Advanced analytics can provide anomaly detection and automated alerts, which highlight and call out unusual events. The information can be immediately sent to specific stakeholders in the organization so they can take immediate action.

For example, an anomaly might indicate that one day 23% of orders came from a new campaign that represented 3% of total traffic. This is valuable information that can guide both the next and future steps. The automation takes the pressure off individuals to go through all the data that has been collected and processed, so they can gain insights faster and take action on them.

#7. Democratized systems and workflows

As advanced technology like AI becomes more critical to daily operations, it’s important that this technology be available to a wide range of people — from data scientists who can build their own machine-learning models to people who are new to the space and can benefit from out-of-the-box tools.

Machine-learning or other technology can make working with the data easier for people with all levels of expertise. Ideally, you don’t want users to spend time preparing data, extracting it from a data lake, and sending it to the machine-learning tool.

Each step of the process — building the model, training the model, running data through models, finding insights, and driving those insights back to a system of engagement — should be done more rapidly. Advanced technology can cut days or even weeks out of the process.

#8. Mechanisms to create and use unified profiles

Building a holistic, unified profile makes it easier to add in channels in the future — and that’s a major differentiator for any company that wants to deliver personalized campaigns both online and off. A solid unified customer profile or unified data model enables businesses to connect customers to these experiences more efficiently and in real time.

A single integrated customer profile allows you to access all digital interactions and offline transactions in a central location.
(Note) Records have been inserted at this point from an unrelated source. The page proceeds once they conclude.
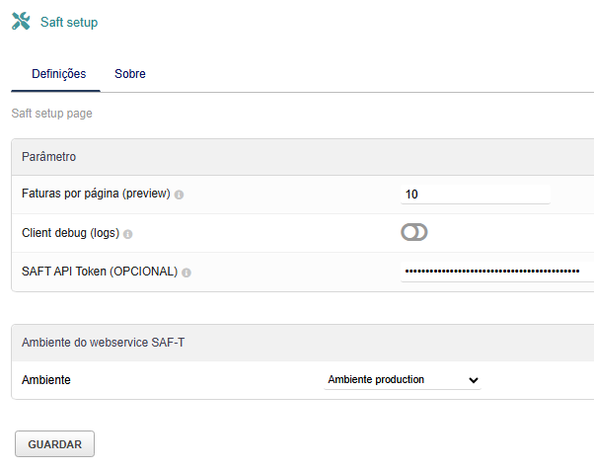Click info icon beside SAFT API Token
This screenshot has height=470, width=594.
[186, 273]
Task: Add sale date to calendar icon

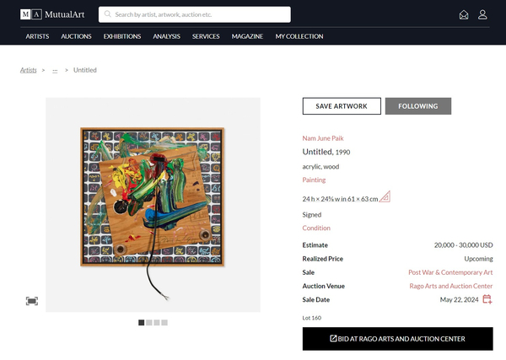Action: [x=487, y=299]

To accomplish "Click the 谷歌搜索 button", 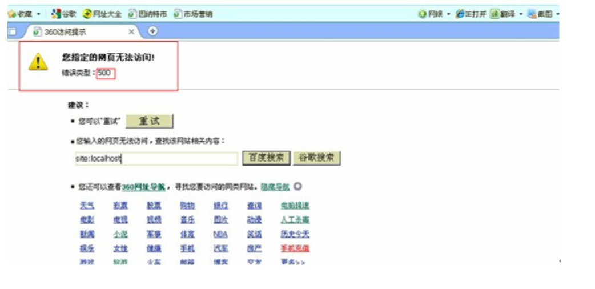I will 317,158.
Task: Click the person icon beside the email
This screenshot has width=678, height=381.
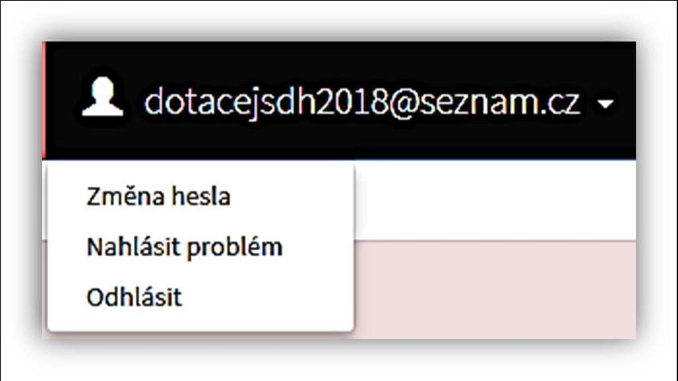Action: tap(103, 97)
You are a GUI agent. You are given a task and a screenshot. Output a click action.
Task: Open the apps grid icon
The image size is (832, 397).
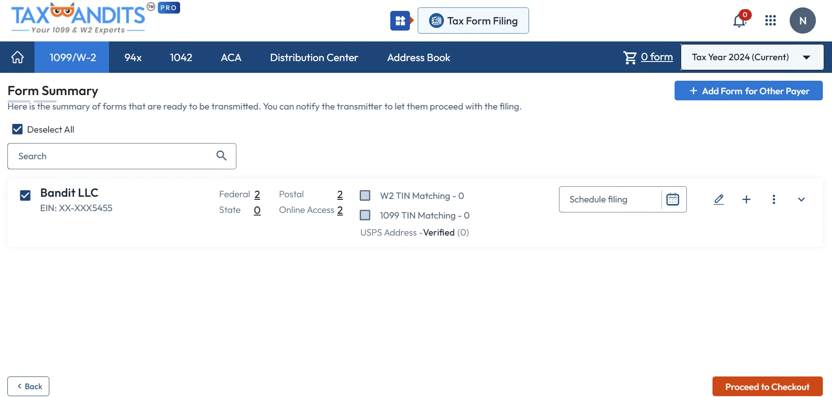click(x=771, y=21)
It can include contact information, emails received, tracking logs, subscriptions, social engagements, support calls, and more. Such insights permit you to segment and target customers with precision, resulting in real-time, highly relevant interactions that resonate with specific customer segments.
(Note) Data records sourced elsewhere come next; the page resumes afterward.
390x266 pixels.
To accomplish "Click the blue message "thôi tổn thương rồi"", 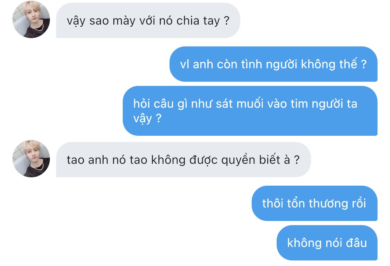I will click(314, 203).
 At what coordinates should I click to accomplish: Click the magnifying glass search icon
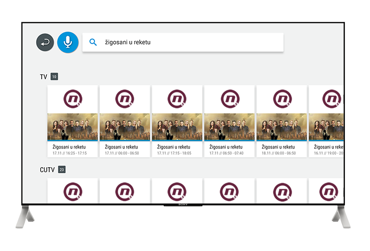[93, 43]
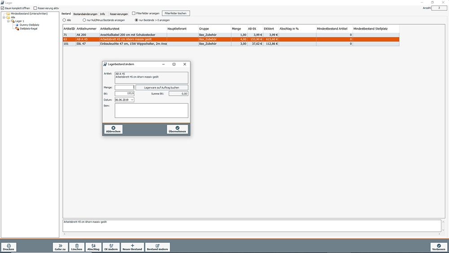
Task: Click into the Menge input field
Action: 124,88
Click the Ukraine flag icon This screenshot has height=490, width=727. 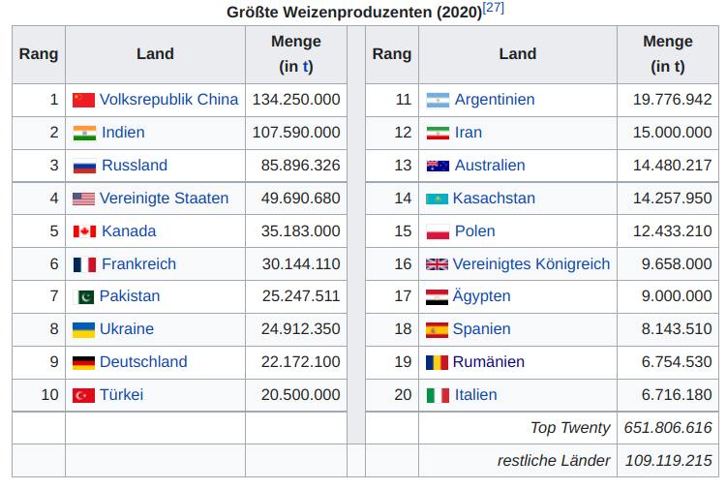coord(84,329)
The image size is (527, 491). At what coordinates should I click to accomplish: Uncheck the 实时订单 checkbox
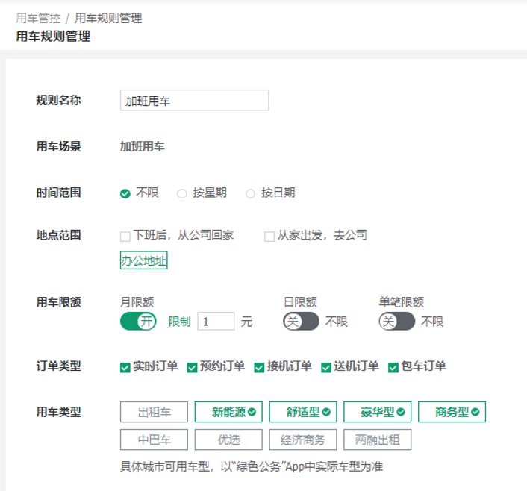click(125, 367)
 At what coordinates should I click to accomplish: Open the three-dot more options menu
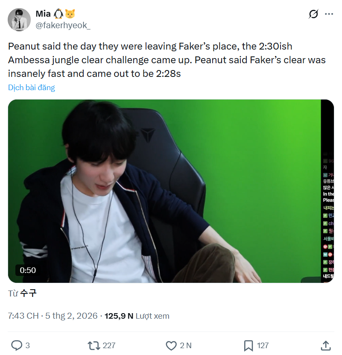point(329,14)
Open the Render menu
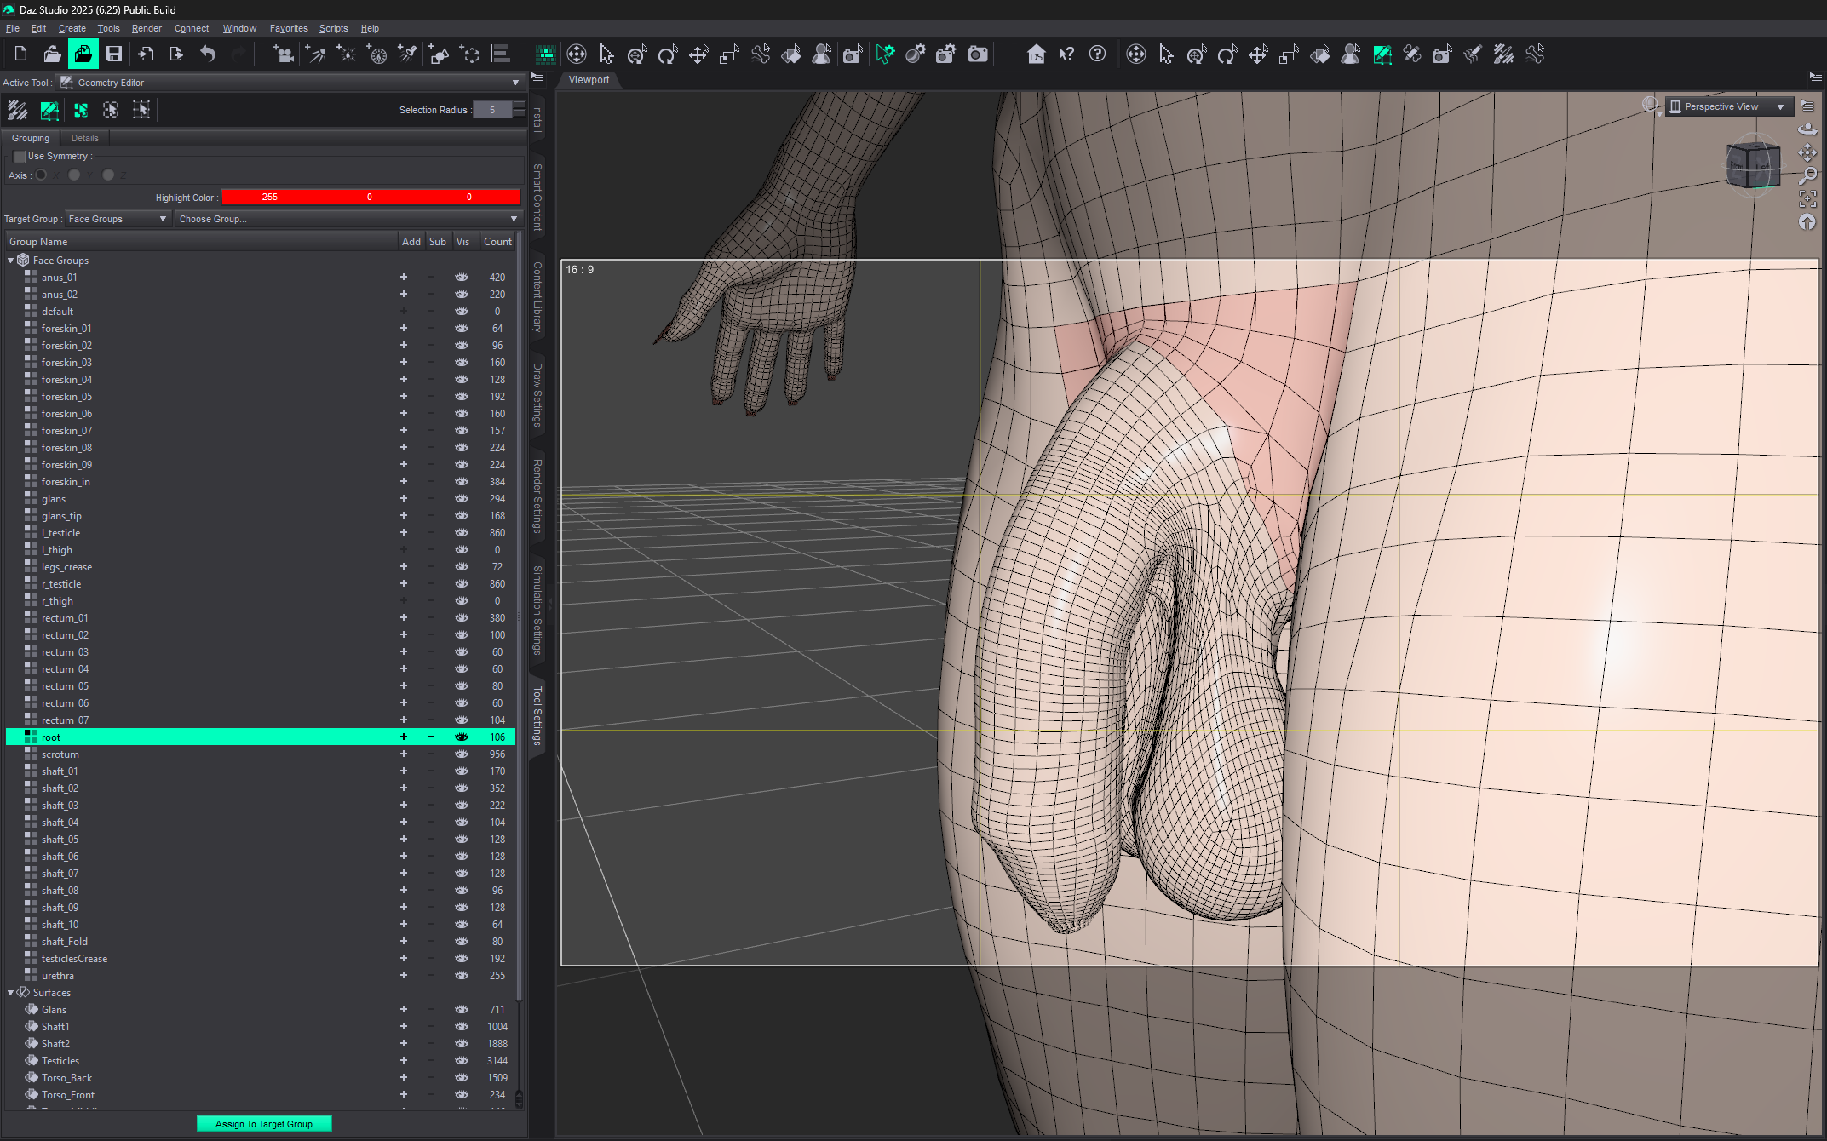Screen dimensions: 1827x1141 tap(147, 28)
By using unified profiles to provide customer data to all channels, lines of business including marketers can deliver the right experiences that keep customers engaged and then turn them into advocates for their brand.

#9. Analytics that confirm your data-driven experiences

Creating data-driven experiences is important, but it’s just as important to confirm that the experiences are meeting the customer’s expectations and causing them to take the desired actions.

You need to be able to instantly test and deliver personalized experiences to customers everywhere based on real-time updates to customer profiles. Analytics will confirm that you’re delivering data-driven experiences that result in sales, loyalty, and other signs of satisfied customers.

#10. Data-driven culture from the top down

Companies that are successful in customer experience focus become customer obsessed.

If you unite all your systems such as marketing, sales, and customer service, and streamline workflows, you’ll be able to discover insights that result in better experiences, higher value customers, and more long-term growth. By integrating data sources and tools with other best-in-class products, you can quickly take action and deliver world-class experiences.

Disconnected data is not simply a technology problem, however. Sharing data with a few stakeholders who archive the email and never take action is the epitome of a poor data culture.

When departments share data, that’s when you know you have a data-driven culture. Successful companies take a top-down approach that promotes collaboration over competition. These companies constantly improve their culture and put clear and structured processes in place to support that culture.

While people often speak about data integration, the most powerful integration is data and creativity. Company leaders must empower their people to use data to magnify efficiency, inspire innovation, and focus on the customer.